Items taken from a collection
------------------------------------

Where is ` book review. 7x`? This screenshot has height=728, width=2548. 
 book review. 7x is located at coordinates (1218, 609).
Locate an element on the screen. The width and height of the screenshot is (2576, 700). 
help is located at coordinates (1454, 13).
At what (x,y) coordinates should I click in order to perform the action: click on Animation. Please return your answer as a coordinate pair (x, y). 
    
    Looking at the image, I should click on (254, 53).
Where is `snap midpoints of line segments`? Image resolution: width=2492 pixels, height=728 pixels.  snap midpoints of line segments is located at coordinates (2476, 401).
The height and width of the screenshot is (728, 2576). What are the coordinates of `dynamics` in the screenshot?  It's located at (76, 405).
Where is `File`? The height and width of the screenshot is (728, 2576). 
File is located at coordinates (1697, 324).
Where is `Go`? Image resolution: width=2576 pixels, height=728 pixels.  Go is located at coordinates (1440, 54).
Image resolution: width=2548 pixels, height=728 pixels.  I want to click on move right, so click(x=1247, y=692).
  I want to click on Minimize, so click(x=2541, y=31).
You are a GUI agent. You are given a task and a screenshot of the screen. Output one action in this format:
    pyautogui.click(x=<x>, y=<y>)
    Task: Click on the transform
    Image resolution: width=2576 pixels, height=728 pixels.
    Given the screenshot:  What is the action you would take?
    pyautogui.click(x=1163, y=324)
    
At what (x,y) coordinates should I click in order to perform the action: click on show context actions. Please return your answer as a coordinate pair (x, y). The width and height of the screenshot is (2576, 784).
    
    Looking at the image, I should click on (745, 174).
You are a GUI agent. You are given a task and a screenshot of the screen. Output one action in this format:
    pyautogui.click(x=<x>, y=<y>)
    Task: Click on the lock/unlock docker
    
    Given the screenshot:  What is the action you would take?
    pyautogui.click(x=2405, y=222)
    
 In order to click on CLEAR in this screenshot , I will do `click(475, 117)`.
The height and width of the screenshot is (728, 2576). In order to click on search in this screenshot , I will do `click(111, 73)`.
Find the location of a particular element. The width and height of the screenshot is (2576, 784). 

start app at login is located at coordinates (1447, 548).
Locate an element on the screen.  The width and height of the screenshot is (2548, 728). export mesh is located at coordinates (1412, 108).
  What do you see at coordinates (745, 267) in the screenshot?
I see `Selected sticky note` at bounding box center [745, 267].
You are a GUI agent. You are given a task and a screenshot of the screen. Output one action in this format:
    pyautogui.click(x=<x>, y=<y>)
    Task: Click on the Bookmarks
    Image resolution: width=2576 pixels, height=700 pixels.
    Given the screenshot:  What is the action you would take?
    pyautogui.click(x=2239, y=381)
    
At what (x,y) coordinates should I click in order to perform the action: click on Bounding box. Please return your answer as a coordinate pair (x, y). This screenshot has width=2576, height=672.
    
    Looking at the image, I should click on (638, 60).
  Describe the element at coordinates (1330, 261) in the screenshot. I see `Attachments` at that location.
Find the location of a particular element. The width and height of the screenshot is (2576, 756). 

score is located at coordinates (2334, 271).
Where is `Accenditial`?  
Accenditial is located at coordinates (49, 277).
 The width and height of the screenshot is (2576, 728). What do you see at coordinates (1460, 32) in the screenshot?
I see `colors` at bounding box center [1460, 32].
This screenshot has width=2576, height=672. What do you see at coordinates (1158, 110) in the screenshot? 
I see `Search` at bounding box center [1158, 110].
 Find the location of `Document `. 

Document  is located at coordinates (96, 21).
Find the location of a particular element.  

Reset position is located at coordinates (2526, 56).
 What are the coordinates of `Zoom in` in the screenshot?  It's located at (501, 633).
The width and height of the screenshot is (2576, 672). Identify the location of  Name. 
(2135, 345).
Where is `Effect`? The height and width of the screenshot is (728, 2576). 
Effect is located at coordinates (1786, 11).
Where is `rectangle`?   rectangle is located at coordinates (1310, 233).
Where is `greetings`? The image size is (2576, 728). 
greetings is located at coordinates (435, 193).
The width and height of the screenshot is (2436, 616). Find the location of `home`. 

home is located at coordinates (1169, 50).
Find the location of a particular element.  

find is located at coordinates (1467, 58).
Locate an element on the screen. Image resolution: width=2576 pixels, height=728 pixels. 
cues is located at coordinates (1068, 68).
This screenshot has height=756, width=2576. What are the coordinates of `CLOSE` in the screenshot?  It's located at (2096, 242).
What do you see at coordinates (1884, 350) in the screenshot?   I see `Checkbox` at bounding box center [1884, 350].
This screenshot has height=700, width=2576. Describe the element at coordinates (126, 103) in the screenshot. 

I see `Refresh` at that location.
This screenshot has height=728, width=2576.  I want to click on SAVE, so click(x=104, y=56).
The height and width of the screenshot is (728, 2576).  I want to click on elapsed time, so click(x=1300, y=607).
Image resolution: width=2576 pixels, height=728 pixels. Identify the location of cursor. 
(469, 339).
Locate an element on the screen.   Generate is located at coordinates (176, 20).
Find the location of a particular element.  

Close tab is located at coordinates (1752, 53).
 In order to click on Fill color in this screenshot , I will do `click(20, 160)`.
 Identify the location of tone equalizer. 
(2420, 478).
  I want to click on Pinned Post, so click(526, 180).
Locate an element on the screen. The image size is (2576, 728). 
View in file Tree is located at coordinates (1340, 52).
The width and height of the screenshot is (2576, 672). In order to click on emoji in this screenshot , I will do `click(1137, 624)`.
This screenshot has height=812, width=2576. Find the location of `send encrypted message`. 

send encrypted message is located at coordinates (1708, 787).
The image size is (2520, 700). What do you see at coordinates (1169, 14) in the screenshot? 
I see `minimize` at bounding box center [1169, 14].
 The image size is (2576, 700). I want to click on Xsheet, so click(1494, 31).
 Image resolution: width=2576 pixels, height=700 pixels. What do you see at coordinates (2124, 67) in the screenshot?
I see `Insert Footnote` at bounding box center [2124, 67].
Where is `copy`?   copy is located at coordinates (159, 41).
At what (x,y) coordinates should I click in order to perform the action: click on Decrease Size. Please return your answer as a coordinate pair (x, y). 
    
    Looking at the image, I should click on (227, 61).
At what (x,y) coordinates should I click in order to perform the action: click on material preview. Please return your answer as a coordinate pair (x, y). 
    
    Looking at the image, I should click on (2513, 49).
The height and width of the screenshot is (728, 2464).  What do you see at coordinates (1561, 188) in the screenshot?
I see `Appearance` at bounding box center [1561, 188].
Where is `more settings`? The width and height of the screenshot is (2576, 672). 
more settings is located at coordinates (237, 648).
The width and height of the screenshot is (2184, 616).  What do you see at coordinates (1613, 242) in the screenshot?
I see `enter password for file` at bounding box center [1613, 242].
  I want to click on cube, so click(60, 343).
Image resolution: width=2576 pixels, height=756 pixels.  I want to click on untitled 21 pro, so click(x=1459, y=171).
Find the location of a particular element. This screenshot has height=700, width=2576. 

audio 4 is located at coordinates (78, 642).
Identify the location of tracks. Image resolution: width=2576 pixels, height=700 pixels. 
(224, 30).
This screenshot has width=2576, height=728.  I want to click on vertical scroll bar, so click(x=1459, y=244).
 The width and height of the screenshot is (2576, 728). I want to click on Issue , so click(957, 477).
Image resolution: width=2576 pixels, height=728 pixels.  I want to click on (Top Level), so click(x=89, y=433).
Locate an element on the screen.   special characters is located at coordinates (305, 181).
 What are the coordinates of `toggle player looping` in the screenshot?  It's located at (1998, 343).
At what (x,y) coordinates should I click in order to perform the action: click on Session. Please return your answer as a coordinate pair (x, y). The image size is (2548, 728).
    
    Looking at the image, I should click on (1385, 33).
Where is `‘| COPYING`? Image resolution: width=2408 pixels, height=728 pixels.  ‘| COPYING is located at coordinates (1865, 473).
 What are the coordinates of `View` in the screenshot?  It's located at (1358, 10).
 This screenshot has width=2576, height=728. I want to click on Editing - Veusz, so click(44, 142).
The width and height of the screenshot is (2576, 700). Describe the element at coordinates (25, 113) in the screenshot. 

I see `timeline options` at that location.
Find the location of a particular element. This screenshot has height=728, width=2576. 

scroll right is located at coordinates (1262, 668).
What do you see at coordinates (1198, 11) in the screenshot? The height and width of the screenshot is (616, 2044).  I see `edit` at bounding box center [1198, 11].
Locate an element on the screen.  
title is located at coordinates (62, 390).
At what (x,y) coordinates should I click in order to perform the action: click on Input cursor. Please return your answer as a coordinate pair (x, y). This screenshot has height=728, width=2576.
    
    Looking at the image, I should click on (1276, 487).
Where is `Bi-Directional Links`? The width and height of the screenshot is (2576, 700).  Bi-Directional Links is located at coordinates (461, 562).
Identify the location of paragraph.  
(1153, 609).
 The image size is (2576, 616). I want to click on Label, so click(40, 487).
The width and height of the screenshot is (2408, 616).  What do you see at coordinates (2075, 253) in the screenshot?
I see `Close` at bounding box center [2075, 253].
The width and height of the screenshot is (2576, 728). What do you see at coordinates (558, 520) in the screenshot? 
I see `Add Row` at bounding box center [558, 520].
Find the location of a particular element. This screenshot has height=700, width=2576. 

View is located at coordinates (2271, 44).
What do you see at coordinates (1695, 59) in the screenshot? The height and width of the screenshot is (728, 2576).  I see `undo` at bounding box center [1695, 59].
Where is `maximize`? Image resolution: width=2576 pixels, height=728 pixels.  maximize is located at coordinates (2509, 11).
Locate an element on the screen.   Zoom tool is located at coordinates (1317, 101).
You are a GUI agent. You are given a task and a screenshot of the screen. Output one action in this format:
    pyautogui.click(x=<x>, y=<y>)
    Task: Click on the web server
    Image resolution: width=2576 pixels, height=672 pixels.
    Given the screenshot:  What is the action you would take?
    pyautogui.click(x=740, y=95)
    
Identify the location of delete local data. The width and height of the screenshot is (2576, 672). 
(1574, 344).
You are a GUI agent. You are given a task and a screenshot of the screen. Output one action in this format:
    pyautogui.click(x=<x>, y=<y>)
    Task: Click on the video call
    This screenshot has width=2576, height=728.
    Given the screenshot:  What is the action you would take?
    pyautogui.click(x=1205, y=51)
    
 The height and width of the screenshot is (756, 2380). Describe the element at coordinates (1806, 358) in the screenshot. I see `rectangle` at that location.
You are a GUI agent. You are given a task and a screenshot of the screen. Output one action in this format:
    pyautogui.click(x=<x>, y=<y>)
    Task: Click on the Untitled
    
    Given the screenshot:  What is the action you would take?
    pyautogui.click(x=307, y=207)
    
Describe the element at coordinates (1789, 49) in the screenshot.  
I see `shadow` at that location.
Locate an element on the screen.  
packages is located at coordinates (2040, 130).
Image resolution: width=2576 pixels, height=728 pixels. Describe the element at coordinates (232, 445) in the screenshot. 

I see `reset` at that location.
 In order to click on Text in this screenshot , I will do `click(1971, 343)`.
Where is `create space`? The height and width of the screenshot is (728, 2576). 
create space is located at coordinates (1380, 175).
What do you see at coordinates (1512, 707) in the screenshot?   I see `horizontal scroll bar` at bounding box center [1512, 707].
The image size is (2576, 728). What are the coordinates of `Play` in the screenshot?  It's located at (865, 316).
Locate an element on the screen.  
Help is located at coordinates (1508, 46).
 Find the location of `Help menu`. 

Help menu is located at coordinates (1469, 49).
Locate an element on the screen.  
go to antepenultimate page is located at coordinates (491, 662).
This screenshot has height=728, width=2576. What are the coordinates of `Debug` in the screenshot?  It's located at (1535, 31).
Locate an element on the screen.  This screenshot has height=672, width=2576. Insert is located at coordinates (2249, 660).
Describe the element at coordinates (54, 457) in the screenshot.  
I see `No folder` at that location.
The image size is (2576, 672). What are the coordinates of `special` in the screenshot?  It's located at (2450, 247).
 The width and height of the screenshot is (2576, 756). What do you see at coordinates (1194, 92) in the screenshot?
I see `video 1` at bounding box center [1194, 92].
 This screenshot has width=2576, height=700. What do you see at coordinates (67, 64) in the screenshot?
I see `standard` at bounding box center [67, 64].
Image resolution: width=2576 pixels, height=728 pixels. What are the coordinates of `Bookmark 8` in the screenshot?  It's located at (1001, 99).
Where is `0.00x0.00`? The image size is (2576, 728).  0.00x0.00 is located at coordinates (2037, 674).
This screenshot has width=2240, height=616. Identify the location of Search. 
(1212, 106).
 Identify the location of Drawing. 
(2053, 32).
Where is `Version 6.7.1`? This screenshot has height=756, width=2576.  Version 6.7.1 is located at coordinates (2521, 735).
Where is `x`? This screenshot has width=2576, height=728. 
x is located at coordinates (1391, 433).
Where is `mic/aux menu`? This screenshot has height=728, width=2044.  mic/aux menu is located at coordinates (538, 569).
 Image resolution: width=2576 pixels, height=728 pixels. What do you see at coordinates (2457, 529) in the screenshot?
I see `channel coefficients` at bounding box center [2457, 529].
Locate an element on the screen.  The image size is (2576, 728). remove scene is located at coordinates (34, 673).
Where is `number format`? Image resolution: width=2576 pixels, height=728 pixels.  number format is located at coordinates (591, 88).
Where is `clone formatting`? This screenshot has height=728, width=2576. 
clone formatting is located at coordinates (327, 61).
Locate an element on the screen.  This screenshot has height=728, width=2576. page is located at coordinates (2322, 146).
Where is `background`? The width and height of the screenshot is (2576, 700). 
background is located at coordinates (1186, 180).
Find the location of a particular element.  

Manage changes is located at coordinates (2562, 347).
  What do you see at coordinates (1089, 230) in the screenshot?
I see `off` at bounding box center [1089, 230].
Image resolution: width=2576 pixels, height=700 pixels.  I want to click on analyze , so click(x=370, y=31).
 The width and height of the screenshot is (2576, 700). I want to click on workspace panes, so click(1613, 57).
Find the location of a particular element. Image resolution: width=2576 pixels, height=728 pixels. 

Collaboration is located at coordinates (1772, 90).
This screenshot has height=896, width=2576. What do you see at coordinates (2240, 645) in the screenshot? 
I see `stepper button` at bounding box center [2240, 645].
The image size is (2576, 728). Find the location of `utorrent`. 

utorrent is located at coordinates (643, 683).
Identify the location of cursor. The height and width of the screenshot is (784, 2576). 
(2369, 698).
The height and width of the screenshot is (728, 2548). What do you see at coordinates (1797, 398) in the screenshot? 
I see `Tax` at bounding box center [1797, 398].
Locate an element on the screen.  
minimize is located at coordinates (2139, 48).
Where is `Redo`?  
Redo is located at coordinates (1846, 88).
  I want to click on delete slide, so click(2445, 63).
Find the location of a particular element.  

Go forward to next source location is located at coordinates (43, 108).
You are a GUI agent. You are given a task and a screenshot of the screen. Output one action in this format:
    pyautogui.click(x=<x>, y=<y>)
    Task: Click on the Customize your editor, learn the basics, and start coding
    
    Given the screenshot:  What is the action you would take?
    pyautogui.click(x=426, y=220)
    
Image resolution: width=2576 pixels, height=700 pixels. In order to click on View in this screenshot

------------------------------------

§ **Task prompt**:
Please rewrite the part of the items that opens with the line containing "at (501, 633)." and closes with the line containing "so click(x=104, y=56).", switching every "screenshot" to "screen capture" and leaving everything else unchanged. Give only those lines.

§ **Exercise solution**:
 What are the coordinates of `Zoom in` in the screen capture?  It's located at (501, 633).
The width and height of the screen capture is (2576, 672). Identify the location of  Name. 
(2135, 345).
Where is `Effect`? The height and width of the screen capture is (728, 2576). 
Effect is located at coordinates (1786, 11).
Where is `rectangle`?   rectangle is located at coordinates (1310, 233).
Where is `greetings`? The image size is (2576, 728). 
greetings is located at coordinates (435, 193).
The width and height of the screen capture is (2436, 616). Find the location of `home`. 

home is located at coordinates (1169, 50).
Find the location of a particular element.  

find is located at coordinates (1467, 58).
Locate an element on the screen. Image resolution: width=2576 pixels, height=728 pixels. 
cues is located at coordinates (1068, 68).
This screen capture has height=756, width=2576. What are the coordinates of `CLOSE` in the screen capture?  It's located at (2096, 242).
What do you see at coordinates (1884, 350) in the screen capture?   I see `Checkbox` at bounding box center [1884, 350].
This screen capture has height=700, width=2576. Describe the element at coordinates (126, 103) in the screen capture. 

I see `Refresh` at that location.
This screen capture has height=728, width=2576.  I want to click on SAVE, so click(x=104, y=56).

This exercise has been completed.